About this task> From the data that follows, copy every line holding the string "post".
Data to examine below:
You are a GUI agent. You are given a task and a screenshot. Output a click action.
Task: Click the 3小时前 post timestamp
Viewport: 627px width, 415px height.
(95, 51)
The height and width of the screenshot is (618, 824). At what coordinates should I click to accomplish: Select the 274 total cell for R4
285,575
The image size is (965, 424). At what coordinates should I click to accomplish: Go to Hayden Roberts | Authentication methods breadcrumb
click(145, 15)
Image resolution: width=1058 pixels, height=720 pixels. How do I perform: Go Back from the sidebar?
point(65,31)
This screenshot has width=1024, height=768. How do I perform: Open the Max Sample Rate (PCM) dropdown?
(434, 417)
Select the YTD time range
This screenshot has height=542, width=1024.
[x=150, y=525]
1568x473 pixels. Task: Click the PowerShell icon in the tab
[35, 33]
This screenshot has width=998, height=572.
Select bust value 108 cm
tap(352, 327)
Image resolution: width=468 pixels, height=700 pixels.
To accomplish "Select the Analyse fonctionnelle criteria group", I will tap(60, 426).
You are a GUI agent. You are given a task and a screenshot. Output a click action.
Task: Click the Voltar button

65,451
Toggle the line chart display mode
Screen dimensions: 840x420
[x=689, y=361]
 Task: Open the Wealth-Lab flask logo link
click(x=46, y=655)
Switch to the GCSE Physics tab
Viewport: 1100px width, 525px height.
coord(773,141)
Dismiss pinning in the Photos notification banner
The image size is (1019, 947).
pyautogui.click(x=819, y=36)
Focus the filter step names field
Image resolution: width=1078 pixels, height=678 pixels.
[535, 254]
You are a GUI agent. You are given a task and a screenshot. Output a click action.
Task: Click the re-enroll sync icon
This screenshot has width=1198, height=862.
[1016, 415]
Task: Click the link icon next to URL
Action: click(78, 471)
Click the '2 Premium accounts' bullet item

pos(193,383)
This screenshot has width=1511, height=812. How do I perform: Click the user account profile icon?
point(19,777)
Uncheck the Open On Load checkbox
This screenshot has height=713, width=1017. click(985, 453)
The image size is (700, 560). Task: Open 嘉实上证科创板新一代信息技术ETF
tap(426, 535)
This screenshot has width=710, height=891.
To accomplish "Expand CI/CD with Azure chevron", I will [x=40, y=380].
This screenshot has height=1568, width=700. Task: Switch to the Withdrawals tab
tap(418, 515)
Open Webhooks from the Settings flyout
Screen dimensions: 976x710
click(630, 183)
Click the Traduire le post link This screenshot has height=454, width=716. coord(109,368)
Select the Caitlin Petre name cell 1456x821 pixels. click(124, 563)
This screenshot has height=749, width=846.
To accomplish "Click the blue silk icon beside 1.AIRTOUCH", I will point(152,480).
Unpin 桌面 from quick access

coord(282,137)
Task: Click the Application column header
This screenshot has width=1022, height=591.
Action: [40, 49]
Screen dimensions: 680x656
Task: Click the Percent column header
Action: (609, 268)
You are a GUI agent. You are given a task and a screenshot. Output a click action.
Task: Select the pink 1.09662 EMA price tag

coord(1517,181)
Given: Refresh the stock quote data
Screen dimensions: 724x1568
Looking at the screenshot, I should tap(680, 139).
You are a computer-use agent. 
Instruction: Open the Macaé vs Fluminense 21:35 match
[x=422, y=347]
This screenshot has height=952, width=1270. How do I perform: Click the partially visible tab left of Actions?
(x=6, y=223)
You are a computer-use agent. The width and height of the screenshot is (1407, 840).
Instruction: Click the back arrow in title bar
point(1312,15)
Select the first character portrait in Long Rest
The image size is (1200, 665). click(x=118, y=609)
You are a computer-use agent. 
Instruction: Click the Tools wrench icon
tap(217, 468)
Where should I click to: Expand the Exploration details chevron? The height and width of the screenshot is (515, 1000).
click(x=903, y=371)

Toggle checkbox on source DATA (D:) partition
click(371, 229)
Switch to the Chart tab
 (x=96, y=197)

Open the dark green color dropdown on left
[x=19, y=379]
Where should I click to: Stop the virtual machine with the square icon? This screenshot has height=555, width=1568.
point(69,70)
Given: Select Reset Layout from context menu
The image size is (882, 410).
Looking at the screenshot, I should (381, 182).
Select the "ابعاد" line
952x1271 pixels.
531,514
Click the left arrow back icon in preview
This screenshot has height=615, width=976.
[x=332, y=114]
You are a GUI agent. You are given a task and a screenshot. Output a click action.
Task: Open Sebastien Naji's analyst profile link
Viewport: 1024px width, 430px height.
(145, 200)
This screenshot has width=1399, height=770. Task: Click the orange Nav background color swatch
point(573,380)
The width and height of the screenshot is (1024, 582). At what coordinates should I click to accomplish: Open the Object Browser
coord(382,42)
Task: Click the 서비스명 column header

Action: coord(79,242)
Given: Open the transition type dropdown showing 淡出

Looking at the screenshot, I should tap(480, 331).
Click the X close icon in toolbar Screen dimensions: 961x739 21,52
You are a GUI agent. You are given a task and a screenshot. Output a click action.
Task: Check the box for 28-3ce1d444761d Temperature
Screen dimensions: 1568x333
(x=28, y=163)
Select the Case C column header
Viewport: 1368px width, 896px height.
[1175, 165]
End of Data to examine.
Answer section>
Task: Click the 3小时前 post timestamp
Click the Traduire le post link This screenshot has height=454, width=716. coord(109,368)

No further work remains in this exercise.